Global Connect (GC) to nowy rynek, na którym mają być notowane spółki zagraniczne.
– Choć regulamin Global Connect nie jest przedmiotem zatwierdzenia prze UKNF, to prowadzimy rozmowy z nadzorcą i od tego, czy będą jeszcze jakieś sprawy do wyjaśnienia zależy dotrzymanie zakładanego terminu. Druga kwestia jest związana z potencjalnym wprowadzającym animatorem rynku. Może być nim członek giełdy.
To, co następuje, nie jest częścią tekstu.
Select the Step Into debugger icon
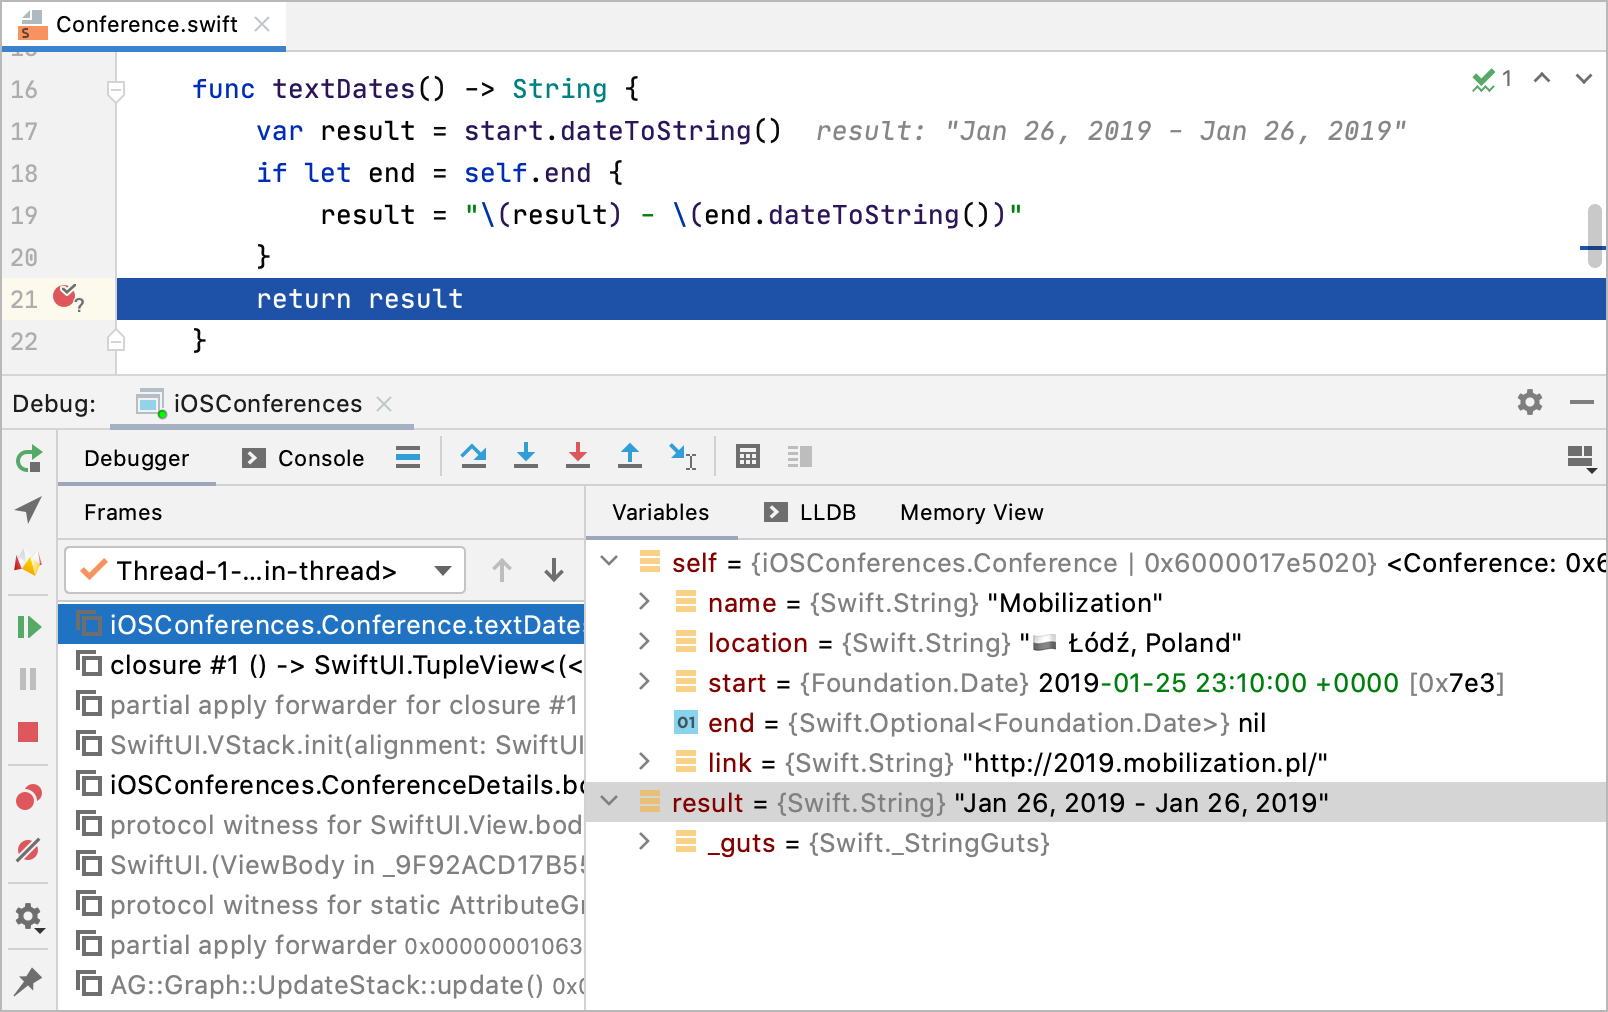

Rynek zacznie działać, kiedy zostaną wprowadzone pierwsze spółki - mówi Izabela Olszewska.
W pierwszej kolejności mają to być firmy z Europy Zachodniej, a później ze USA. Do wprowadzenia akcji na GC nie będzie konieczna zgoda emitenta.
Władze GPW nie obawiają się “kanibalizacji” obrotu na rynku akcji.
– Opłaty na Global Connect będą takie, jak na rynku polskich akcji, więc z naszego punktu widzenia marże będą takie same. Robimy wszystko, żeby stworzyć ofertę atrakcyjną dla inwestorów indywidualnych, którzy będą mieli dzięki temu dostęp do spółek zagranicznych, wycenianych w złotych - dodaje Izabela Olszewska.
Podobne rynki funkcjonują ju w Wiedniu, Frankfurcie, a od niedawna w Moskwie. Na tym pierwszym, rozwijanym od 2017 r., jest obecnie około 700 spółek, a obroty miesięczne to równowartość 1 mld zł.
– To obroty takie, jak w skali kwartału notowaliśmy na NewConnect w najlepszych czasach tego rynku - mówi Izabela Olszewska.